-- INFORMATION GIVEN follows --

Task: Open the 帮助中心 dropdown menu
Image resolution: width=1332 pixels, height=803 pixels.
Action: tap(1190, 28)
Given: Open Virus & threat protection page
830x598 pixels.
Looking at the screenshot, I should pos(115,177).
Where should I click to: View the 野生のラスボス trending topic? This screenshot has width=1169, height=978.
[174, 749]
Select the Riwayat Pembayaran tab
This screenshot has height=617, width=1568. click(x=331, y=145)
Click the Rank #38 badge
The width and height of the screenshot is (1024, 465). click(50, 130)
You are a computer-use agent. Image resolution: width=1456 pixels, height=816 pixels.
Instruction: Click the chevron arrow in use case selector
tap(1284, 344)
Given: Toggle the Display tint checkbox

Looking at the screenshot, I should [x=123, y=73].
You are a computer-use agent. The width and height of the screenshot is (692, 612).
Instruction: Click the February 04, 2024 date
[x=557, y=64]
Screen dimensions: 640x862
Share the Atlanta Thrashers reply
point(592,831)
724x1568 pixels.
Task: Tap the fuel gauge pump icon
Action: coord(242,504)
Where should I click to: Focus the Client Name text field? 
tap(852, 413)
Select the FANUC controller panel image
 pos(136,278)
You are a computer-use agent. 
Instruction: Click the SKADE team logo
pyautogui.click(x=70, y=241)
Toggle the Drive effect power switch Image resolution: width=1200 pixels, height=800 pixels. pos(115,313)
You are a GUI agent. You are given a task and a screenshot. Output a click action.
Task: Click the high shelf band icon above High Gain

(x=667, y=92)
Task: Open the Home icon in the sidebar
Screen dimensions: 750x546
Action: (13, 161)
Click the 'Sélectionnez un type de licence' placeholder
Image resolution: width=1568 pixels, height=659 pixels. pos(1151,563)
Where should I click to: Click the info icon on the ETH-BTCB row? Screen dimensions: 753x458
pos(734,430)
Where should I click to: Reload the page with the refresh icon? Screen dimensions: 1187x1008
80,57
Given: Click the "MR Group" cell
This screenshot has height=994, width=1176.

-- INFORMATION GIVEN concluded --

Copy each entry exactly. Omit none.

Task: Open the 帮助中心 dropdown menu
Image resolution: width=1332 pixels, height=803 pixels.
Action: tap(1190, 28)
Given: Open Virus & threat protection page
830x598 pixels.
Looking at the screenshot, I should pos(115,177).
Where should I click to: View the 野生のラスボス trending topic? This screenshot has width=1169, height=978.
[174, 749]
Select the Riwayat Pembayaran tab
This screenshot has height=617, width=1568. click(x=331, y=145)
Click the Rank #38 badge
The width and height of the screenshot is (1024, 465). click(50, 130)
You are a computer-use agent. Image resolution: width=1456 pixels, height=816 pixels.
Instruction: Click the chevron arrow in use case selector
tap(1284, 344)
Given: Toggle the Display tint checkbox

Looking at the screenshot, I should [x=123, y=73].
You are a computer-use agent. The width and height of the screenshot is (692, 612).
Instruction: Click the February 04, 2024 date
[x=557, y=64]
Screen dimensions: 640x862
Share the Atlanta Thrashers reply
point(592,831)
724x1568 pixels.
Task: Tap the fuel gauge pump icon
Action: coord(242,504)
Where should I click to: Focus the Client Name text field? 
tap(852, 413)
Select the FANUC controller panel image
 pos(136,278)
You are a computer-use agent. 
Instruction: Click the SKADE team logo
pyautogui.click(x=70, y=241)
Toggle the Drive effect power switch Image resolution: width=1200 pixels, height=800 pixels. pos(115,313)
You are a GUI agent. You are given a task and a screenshot. Output a click action.
Task: Click the high shelf band icon above High Gain

(x=667, y=92)
Task: Open the Home icon in the sidebar
Screen dimensions: 750x546
Action: (13, 161)
Click the 'Sélectionnez un type de licence' placeholder
Image resolution: width=1568 pixels, height=659 pixels. pos(1151,563)
Where should I click to: Click the info icon on the ETH-BTCB row? Screen dimensions: 753x458
pos(734,430)
Where should I click to: Reload the page with the refresh icon? Screen dimensions: 1187x1008
80,57
Given: Click the "MR Group" cell
This screenshot has height=994, width=1176.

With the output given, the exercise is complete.